Saint Augustine on Sex and Body Image


Augustine is authoritative on body image and sex issues. He ought to have his own column.

Here's my rendering of his key idea from out of fusty antique English:

"So there's no need to insult God in our addictions and errors by blaming the body, because the body is good in its own kind and in its own degree. Being human means accepting both body AND soul on their own different spiritual terms.

"A man who goes on about the soul as if it were the highest value, and condemns the body as if it were evil, I assure you is trapped in his body by his love of his soul as much as by his hatred of his body."

Saint Augustine's striking recovery from sex addiction has a lot to teach us all.

It seems that sex addicts like Saint Augustine only recover when they accept the body on its own terms of what is good, and appreciate the body as good in its own degree and kind. Sex addiction seems not addiction to sexual pleasure, but addiction to conflict in regards to sexual pleasure.

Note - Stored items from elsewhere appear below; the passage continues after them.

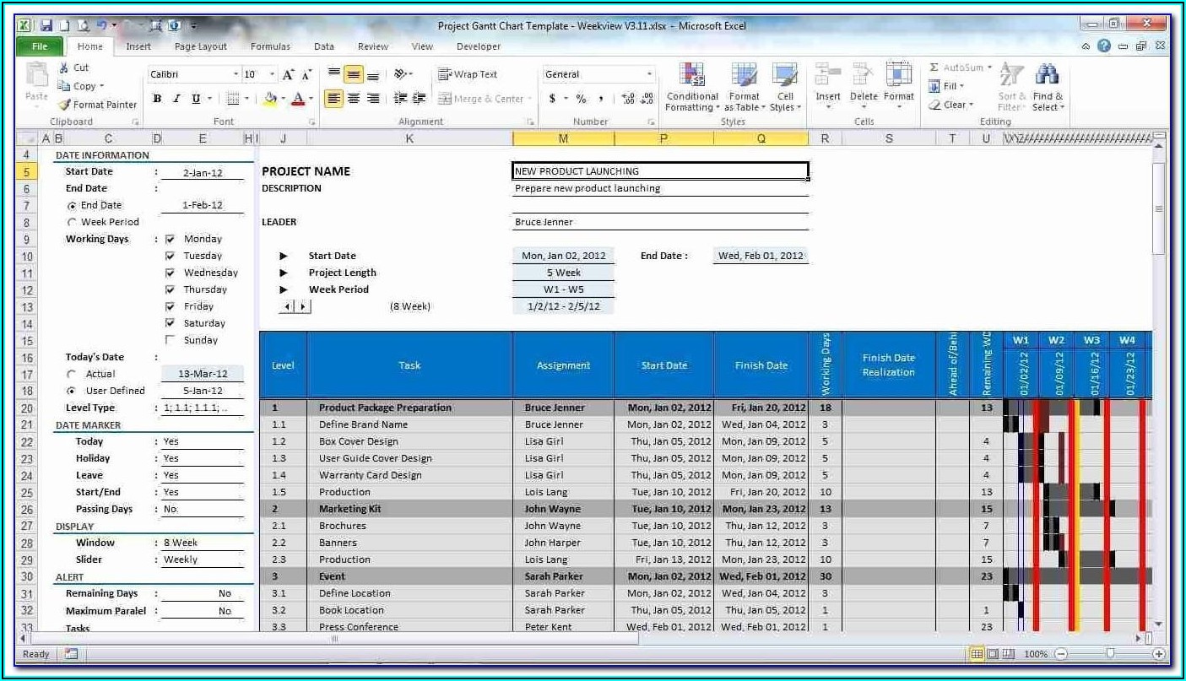
Task: Open the Calibri font name dropdown
Action: (x=236, y=75)
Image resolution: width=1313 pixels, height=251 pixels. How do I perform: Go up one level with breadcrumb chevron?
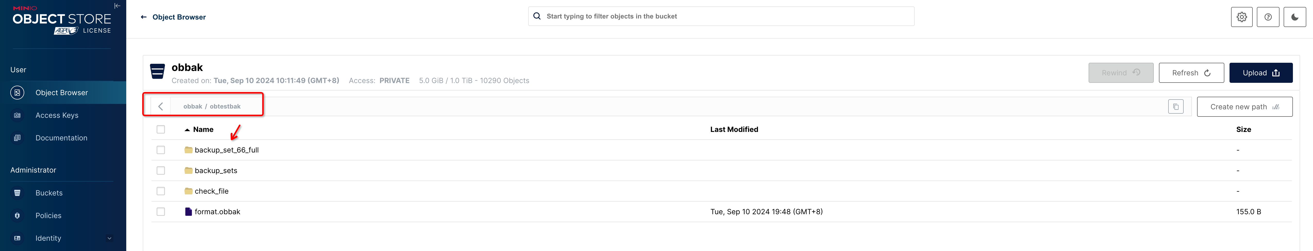pyautogui.click(x=161, y=106)
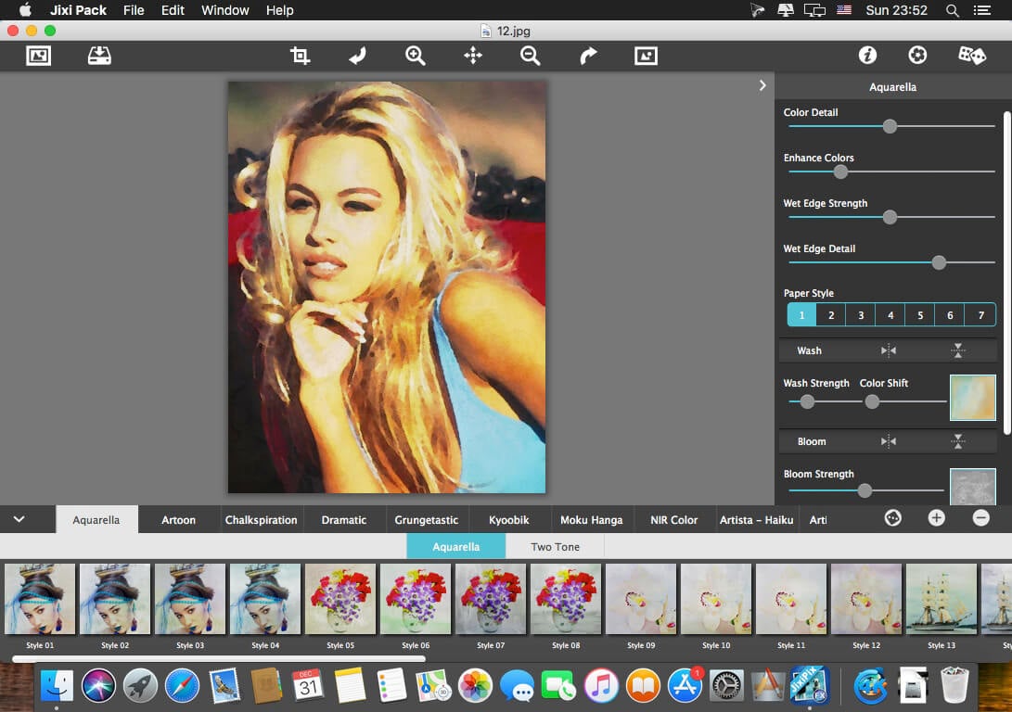The height and width of the screenshot is (712, 1012).
Task: Switch to the Chalkspiration tab
Action: point(261,520)
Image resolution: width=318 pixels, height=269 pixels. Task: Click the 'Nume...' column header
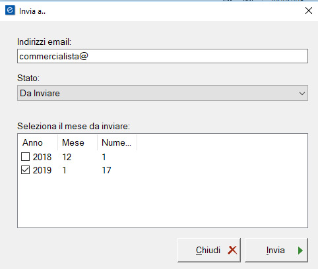117,142
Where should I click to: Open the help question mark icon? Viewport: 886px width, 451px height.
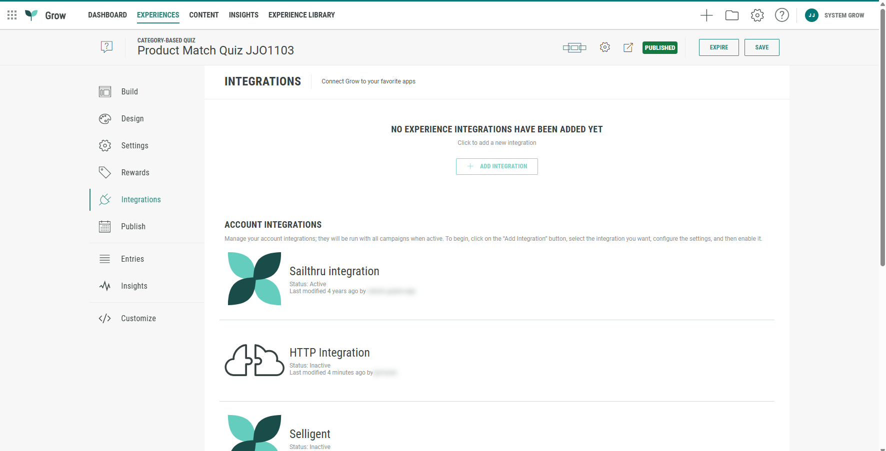(782, 15)
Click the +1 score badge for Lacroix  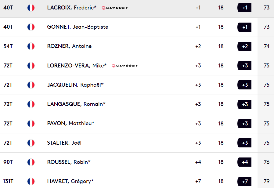pyautogui.click(x=244, y=8)
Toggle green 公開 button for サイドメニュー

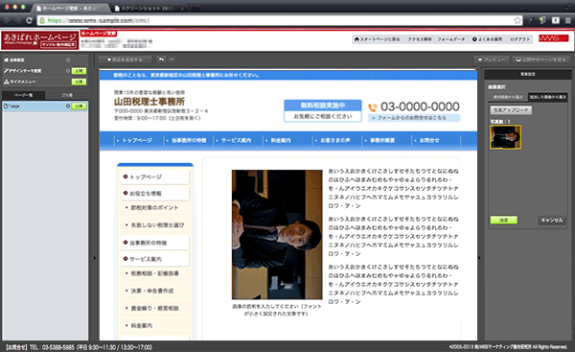79,82
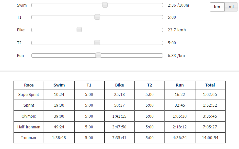Select the SuperSprint race row label
This screenshot has height=149, width=239.
pyautogui.click(x=29, y=95)
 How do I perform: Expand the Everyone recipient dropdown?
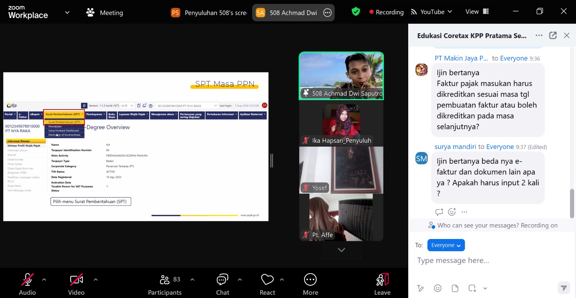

Similarly we could usefully describe eating disorders as an addiction to the body expressed as hatred, or perhaps the false expectation that the body to provide the quality and kind of satisfactions that can only be derived from the living soul.

Augustine's quote above strikes to the heart of the nature of the imbalance between soul and body, and the lopsided otherworldly view of spirituality which denigrates the body, and seems to me to call for discernment in relation to body image issues.